While using free voice and messaging apps over free WiFi may meet your connectivity needs, a nice complement is to buy and use a SIM card. A little chip that you insert into your phone when you’re abroad, they’re available for $5-$20 and usually include minutes and data.

Having a phone to use locally in a foreign country can be extremely useful to make calls for things like reservations and tickets, and to be able to use Google Maps to help navigate a city, although getting lost can be fun too!

The Bottom Line

If you are person that wants to disconnect from your normal day-to-day life when you travel, by choosing a flexible and inexpensive provider like Ting you’ll save money off your monthly bill.

If you choose to, you can still stay in touch with people back home by taking advantage of free WiFi and services like Google Voice and apps like WhatsApp.

Happy (frugal) trails!

What cellphone service do you currently use?  Are you eyeing a switch to Ting?  How much would it roughly save you?  It will most likely switch me at least $25 per month!

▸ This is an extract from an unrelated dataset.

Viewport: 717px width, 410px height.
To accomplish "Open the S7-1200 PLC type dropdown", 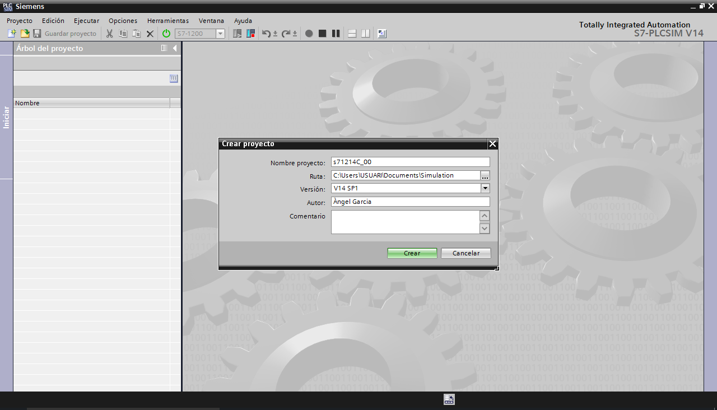I will pos(220,34).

Chris runs the blog Mr. Everyday Dollar, which publishes practical articles for people striving to improve their personal finances. Individuals and families can use his tips, tutorials, and resources to make decisions on how to budget, save, invest and spend for the long haul. He’s also a big fan of Clark’s Desert Boots.  Connect with him on Twitter @MrEverydayDolla or Facebook.


  1. Jerry Mandel says:

    AARP will lend its members a cell phone to use in foreign travel.

    1. Trav says:

      @Jerry Mandel- Do you have to pay for this at all? Do you have a link where people can check this out?

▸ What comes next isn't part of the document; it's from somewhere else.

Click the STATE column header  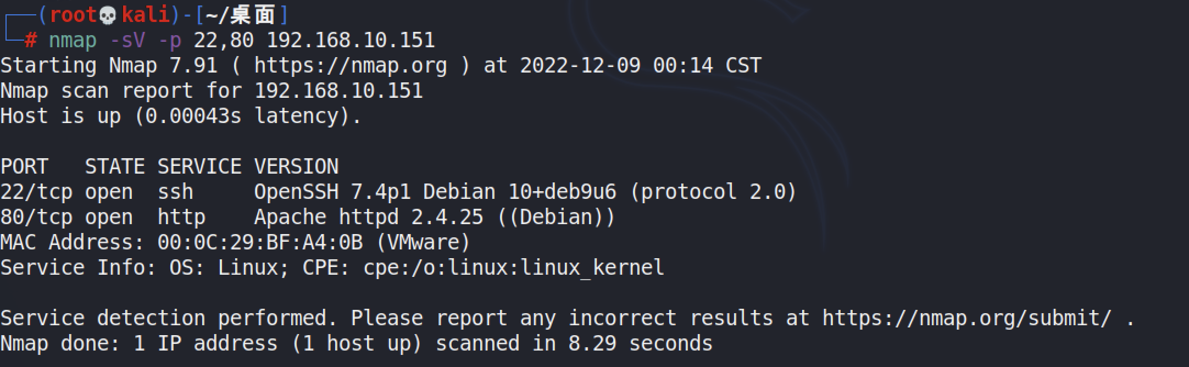(115, 167)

      1. Interesting! I looked for information on AARP lending cell phones and couldn’t find it, please share!

  2. JJR says:

    I was struggling with this for years. Until last October when T-Mobile came out with their Simple Choice plan. You have unlimited roaming in over 100 countries. Free global texting and if you need to call local number it will cost you 20c/min. If I need to call US I just use WiFi calling (free). Or you could use any of the above mentioned free apps. The best part: free 500 MB data plan abroad. Comes with the cheapest plan ($50/mo). And I just got email yesterday that they are making the plan even better: free 500MB 4G tethering will be included in the plans. I am ecstatic to have this plan. I just came from Canada and was roaming for almost 2 months, using GPS, texting, calling local numbers and my T-Mobile cell bill stayed almost the same as if I was in the US. Read more here: http://www.t-mobile.com/simple-choice-international-plans.html
    Love this plan! The best plan for international traveler.

    1. Trav says:

      @JJR- So for unlimited texting and 500 mb of data, you pay $50/month? Also, my one reservation is that T-Mobile’s service in the US itself is pretty lousy, is it not? I had them a while back and ALWAYS had dropped calls. Maybe they’ve improved?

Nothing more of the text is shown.